Every record needs to be restated word for word.

*** Begin section ***

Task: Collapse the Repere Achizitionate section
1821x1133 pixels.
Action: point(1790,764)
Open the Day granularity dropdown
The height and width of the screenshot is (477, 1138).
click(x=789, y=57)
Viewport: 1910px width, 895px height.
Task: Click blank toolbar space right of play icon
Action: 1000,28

*** End section ***

_Response area_
Task: Collapse the Repere Achizitionate section
1821x1133 pixels.
Action: point(1790,764)
Open the Day granularity dropdown
The height and width of the screenshot is (477, 1138).
click(x=789, y=57)
Viewport: 1910px width, 895px height.
Task: Click blank toolbar space right of play icon
Action: 1000,28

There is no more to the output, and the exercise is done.